Render the listing between the lines holding "The height and width of the screenshot is (1024, 1024)." and "click(902, 802)", inclusive, as a two-column CSV with the headers instruction and coordinates. Give one row per entry, put each field in quotes with line breaks replaced by spaces, and leave out the pictures.

** Begin DATA SECTION **

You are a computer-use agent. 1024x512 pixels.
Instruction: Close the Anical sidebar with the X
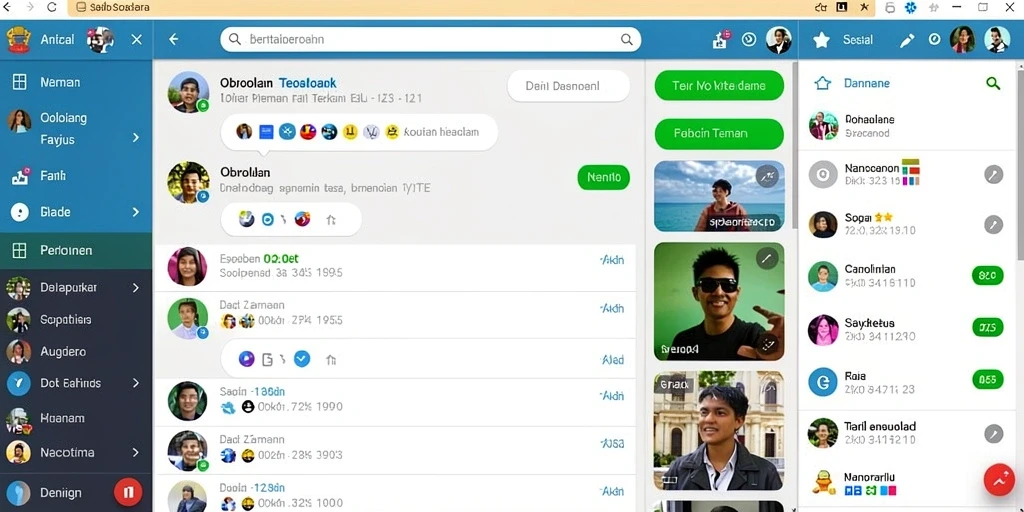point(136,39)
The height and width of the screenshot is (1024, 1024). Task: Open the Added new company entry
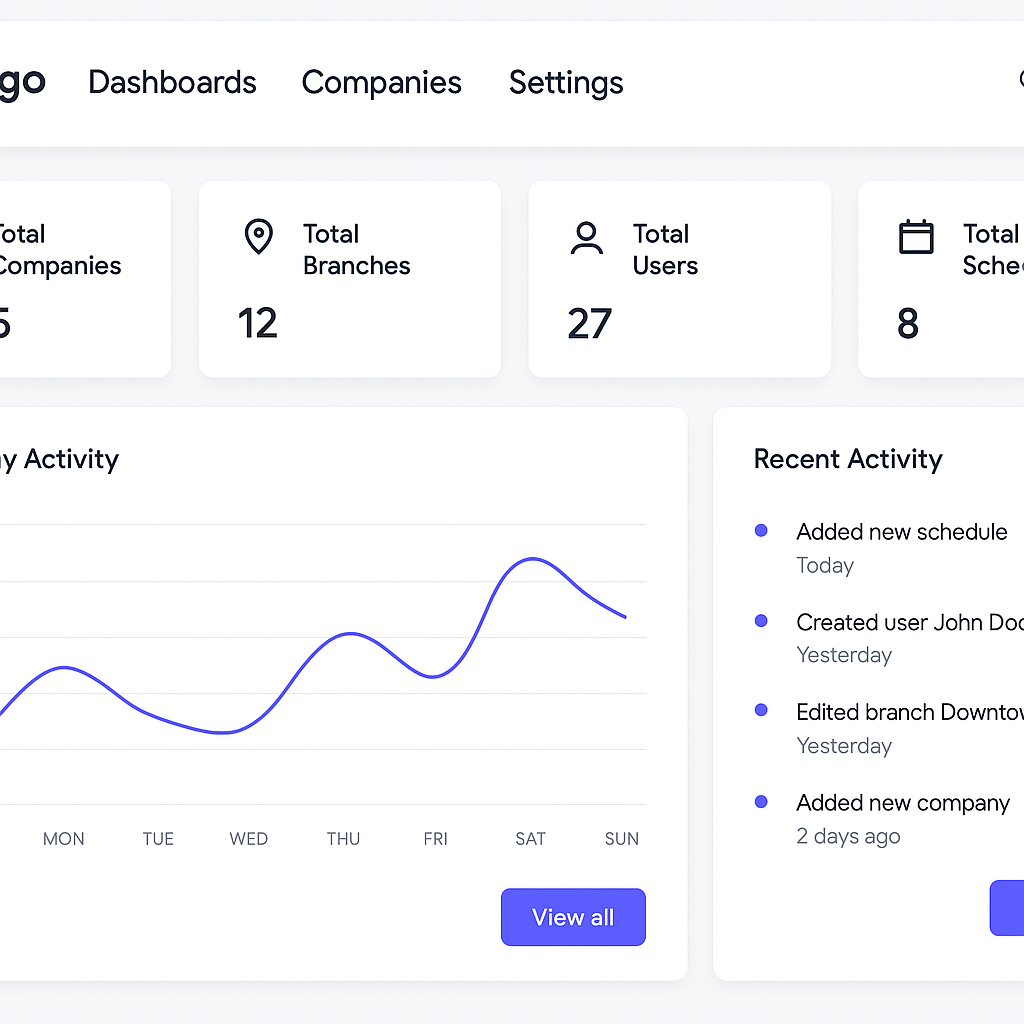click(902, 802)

** End DATA SECTION **
** Begin DATA SECTION **

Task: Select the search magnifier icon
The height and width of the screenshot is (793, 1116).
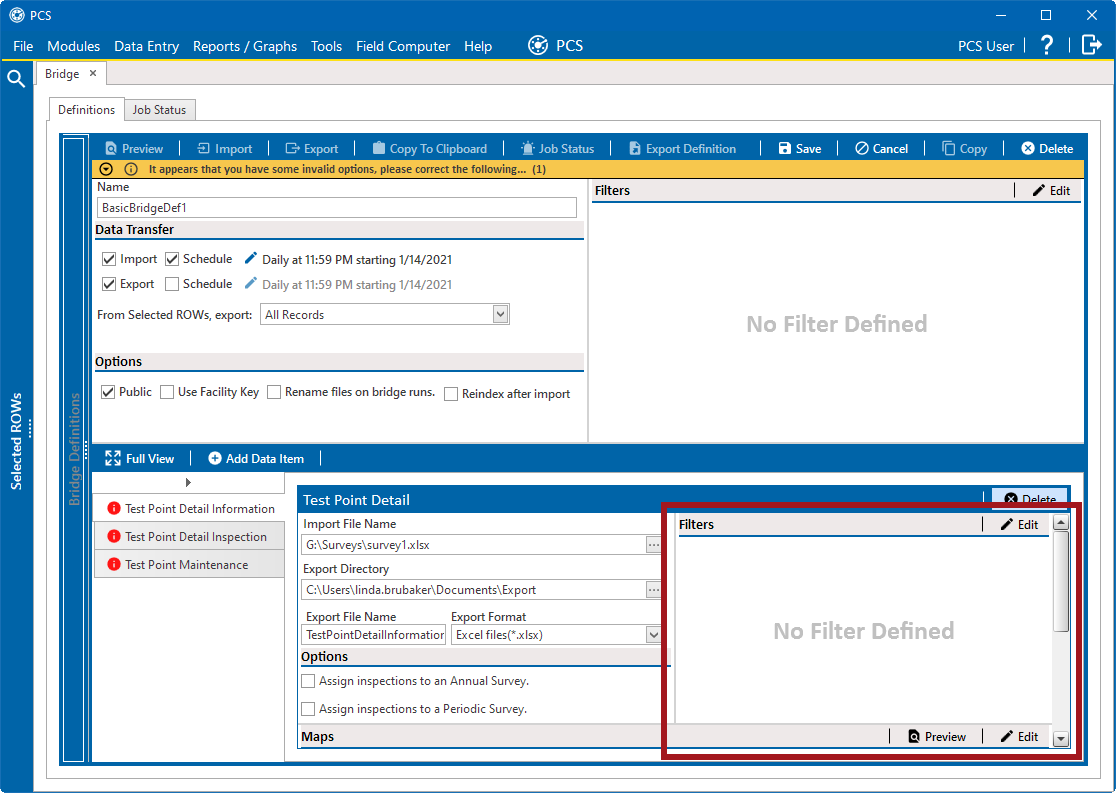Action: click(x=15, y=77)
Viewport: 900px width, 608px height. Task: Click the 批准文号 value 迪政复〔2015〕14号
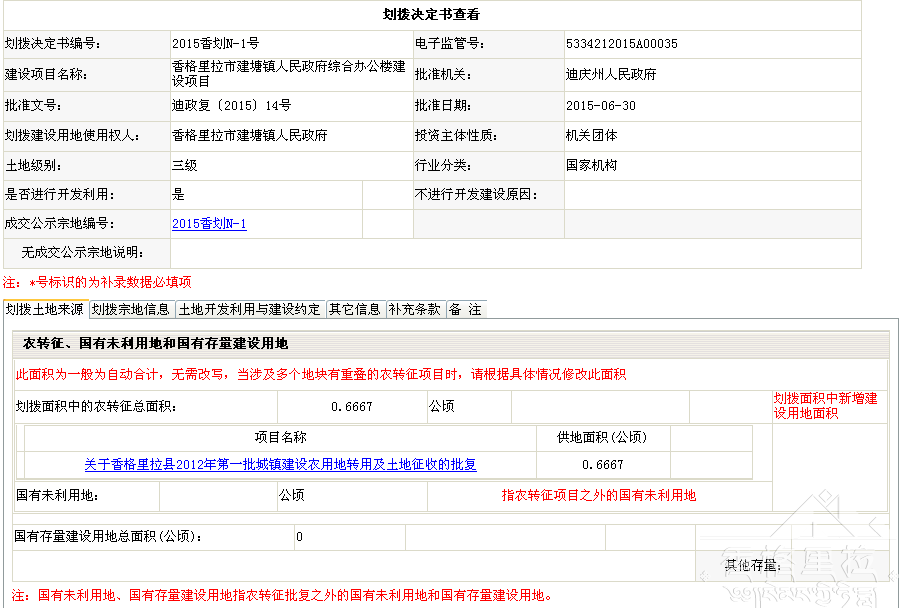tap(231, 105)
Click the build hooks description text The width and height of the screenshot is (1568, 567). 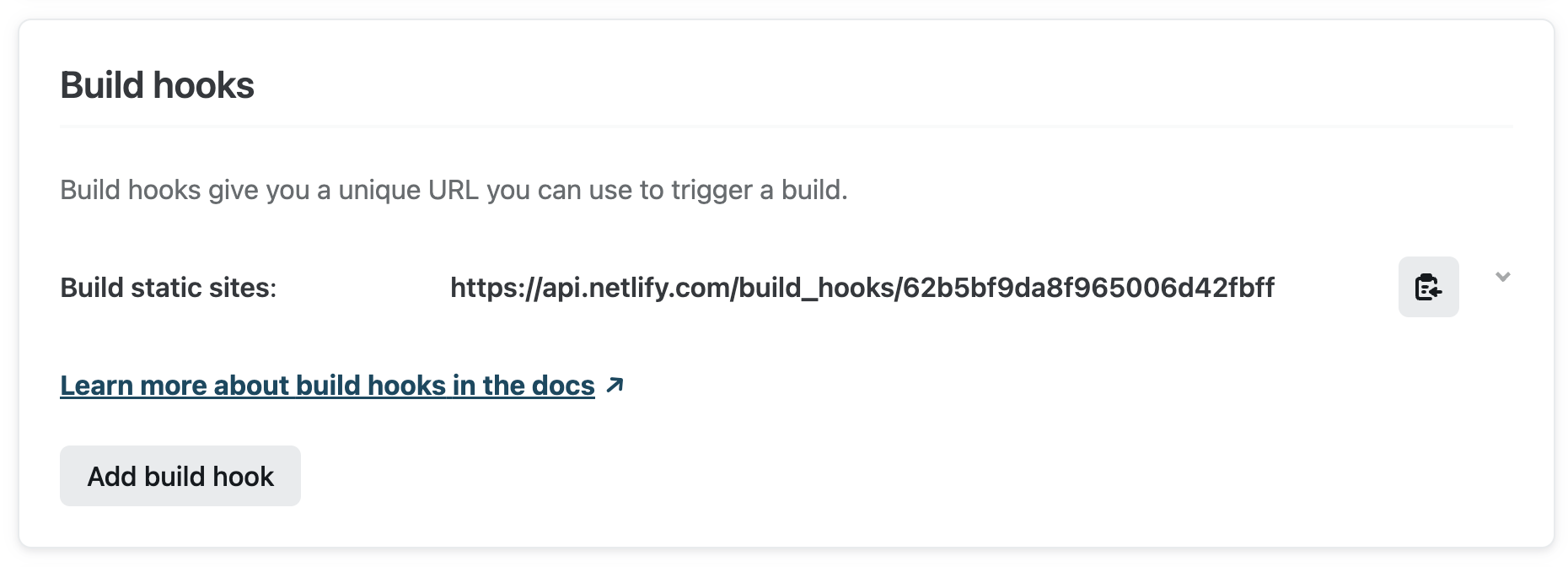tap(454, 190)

** End DATA SECTION **

-- ANSWER TO THIS EXERCISE --
instruction,coordinates
"The height and width of the screenshot is (1024, 1024). Task: Open the Added new company entry","click(902, 802)"